Posted by: Chris at April 29, 2007 01:04 PM

"When groups exercise liberties at the expense of other groups."

That is where our thought patterns diverge.

Posted by: robek at April 29, 2007 04:10 PM

Of course your "thoughts" diverge. It takes no thought to accept things without understanding what they mean.

But look at the facts man. The only time we don't have a natural need to define and divide up common property is when we have to deal with other people.

One on one tyranny is easy to deal with, go to a neutral and fair judge, and the judge will either produce an agreement fair to both of you, or will over-rule the tyranny of the one.

But when one is dealing with any party, more than two people, one is dealing with the possibility of the tyranny of groups. People will get together and agree to divide up one's property among them. What is tyranny? The use of "things" is power. Tyranny is the disagreeable exercise of power.

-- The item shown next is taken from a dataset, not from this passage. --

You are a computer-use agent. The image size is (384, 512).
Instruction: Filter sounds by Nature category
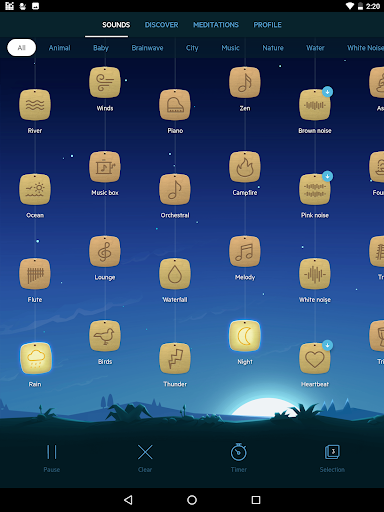[x=273, y=48]
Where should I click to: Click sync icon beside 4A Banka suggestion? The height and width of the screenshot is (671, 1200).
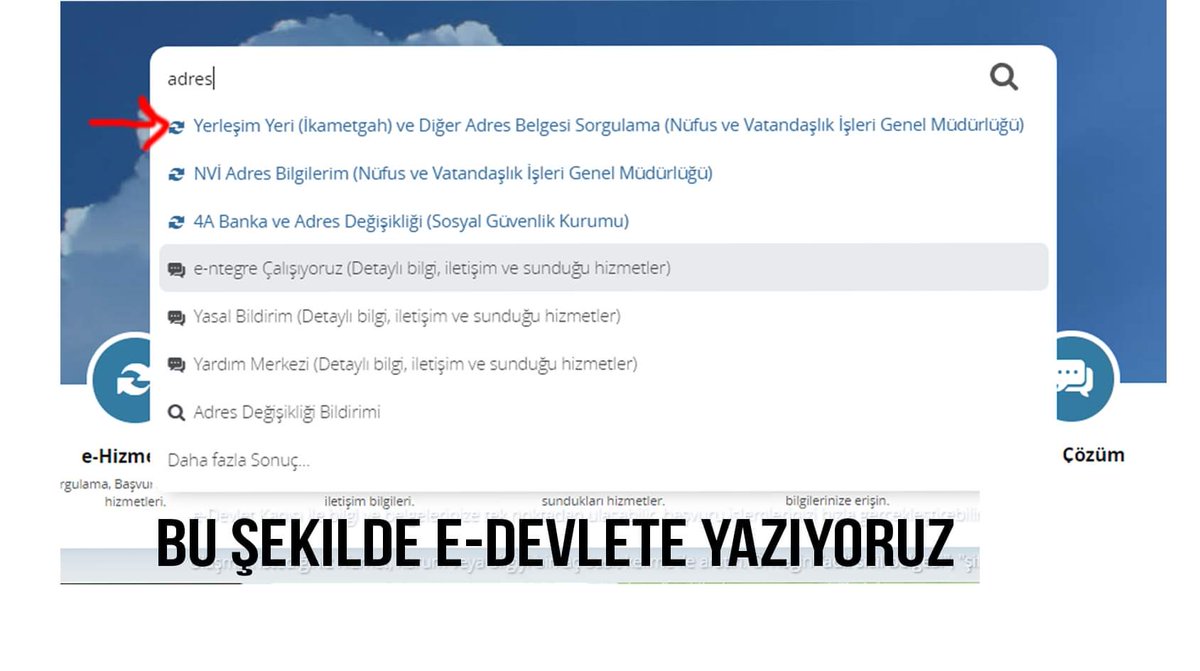click(x=176, y=221)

Property is the "things" we "own". "Ownerhsip" is our control over things (real estate property is simply a very large division of a very big thing -- earth). So our "problem" is the tyranny of groups over groups, and thus over individuals. People make agreements and then try to make them binding on third parties. All that is very agreeable to the folks making the agreements and very disagreeable to the folks dispossessed or denied access to things they need to survive.

So what is the solution? Is it to take away property? Heck no. That route just leads to even more tyranny, as the strong always find ways to make the 'taking' intended to even things out, an excuse to make things even more uneven.

No the solution is the notion of the "commons." Some things are only partly ours. They are ours contingent on the agreements made with others. Make this contractual and one can create agreement that is enforceable and fair. Time sharing was an absurd notion until people could buy, sell and trade time-shares freely. Condominiums can be the worst of both ownership and renting, but when the ownership is democratically controlled can be the best of both.

Ownership is a very real principle that enables freedom for people who otherwise would be enslaved by denial, by the establishment of "anti-commons." Ownership means liberty, and ownership of our share of systems like the Democratic System is necessary to producing a fair and just society.

Opposed to that notion is nothing -- just a lot of lies.